チャンピオン獲得、そしてIA昇格。各ライダーにプレッシャーがかかる中、最後に笑うのは誰か。一瞬も油断できない熱戦を、ぜひ会場で最後まで見届けてほしい。
LMX
川井が全戦優勝でのチャンピオン獲得なるか

レディースクラスは#1川井麻央(T.E.SPORT/ホンダ CRF150RⅡ)が第6戦で連勝記録を「6」に伸ばし、ランキングトップを一度も譲ることなく最終戦を迎える。コースについて川井は「スポーツランドSUGOはすでに事前練習に行っていて、調子も良かったです。残り1戦チャンピオン狙って頑張ります」とコメントし、最終戦に向けて好調を示している。
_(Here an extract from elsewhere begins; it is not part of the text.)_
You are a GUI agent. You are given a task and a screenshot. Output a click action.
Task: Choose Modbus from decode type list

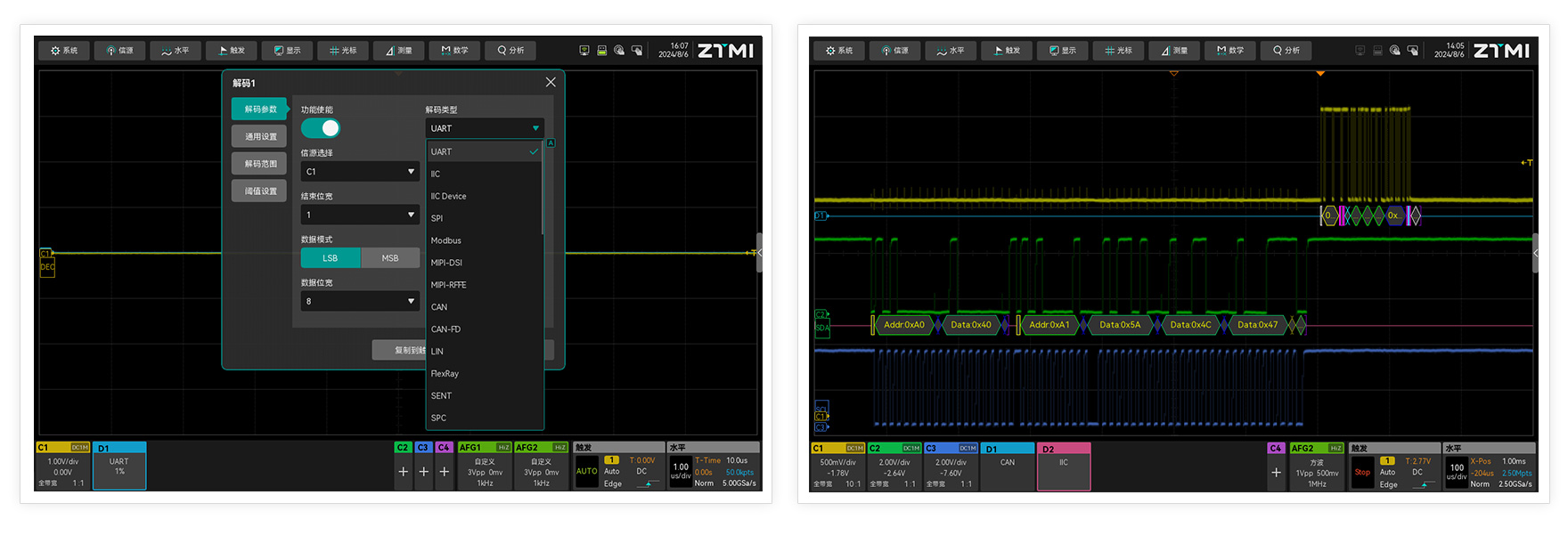click(x=446, y=240)
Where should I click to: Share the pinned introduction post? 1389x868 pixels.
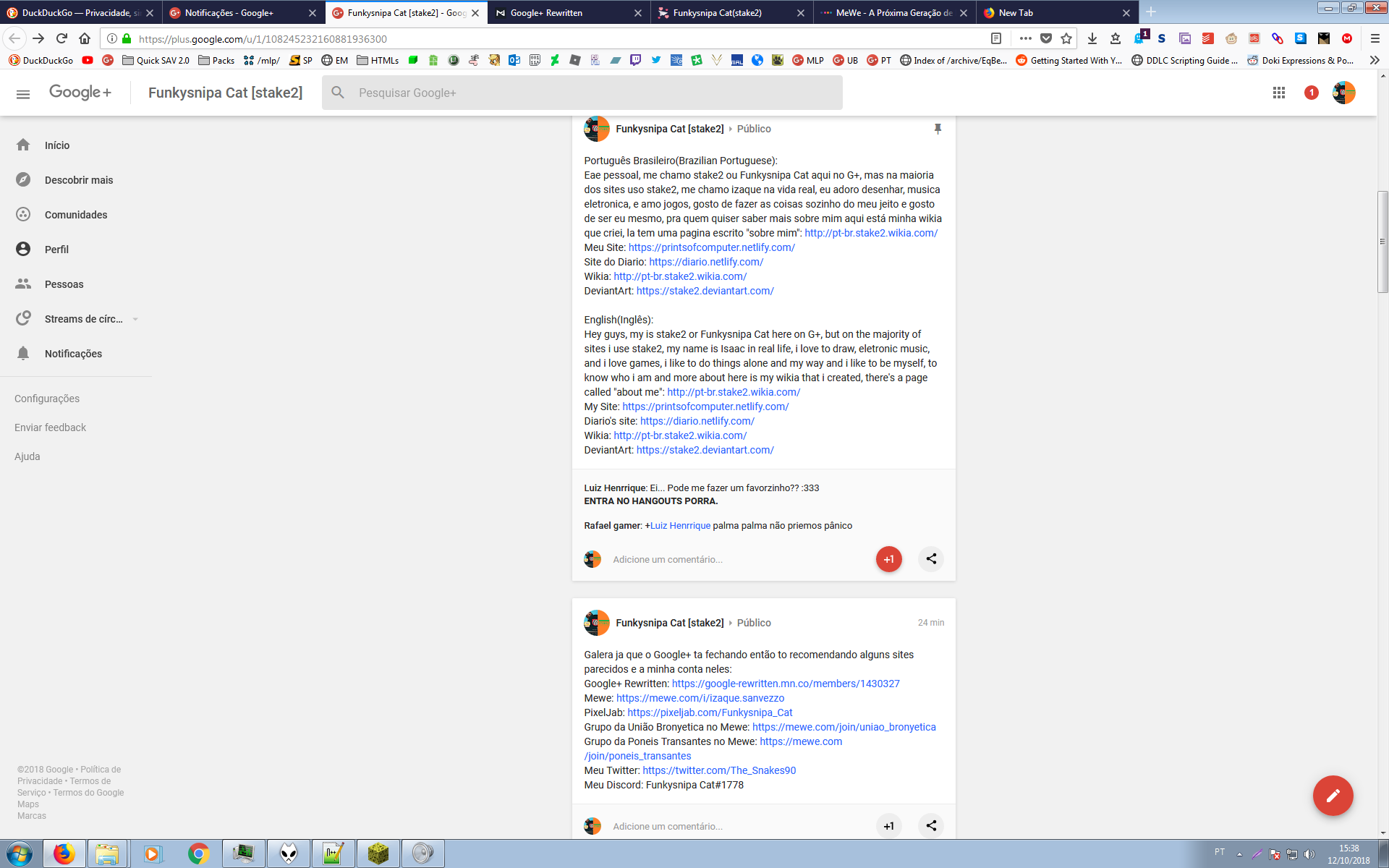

なお、チャンピオン争いは川井が210pt、2位の#6箕浦未夢(TEAM ITOMO/ホンダ CRF150RⅡ)が175ptでその差は35ポイント開いており、川井は決勝でノーポイント(DNSまたはDNF)にならなければチャンピオンが決定する。川井にとって余裕のある状況ではあるが、箕浦をはじめライバルたちは優勝を狙って最後まで攻めてくるだろう。また、全戦優勝してチャンピオンを獲得したレディースライダーは、近年を振り返ると2020年の川井のみとなっている。しかし当時はコロナ禍ということで全4戦という少ないラウンド数で行われていたこともあり、川井にとって全勝でのチャンピオンは今シーズンの目標でもある。自身の目標を達成することはできるのか。最後まで目が離せない。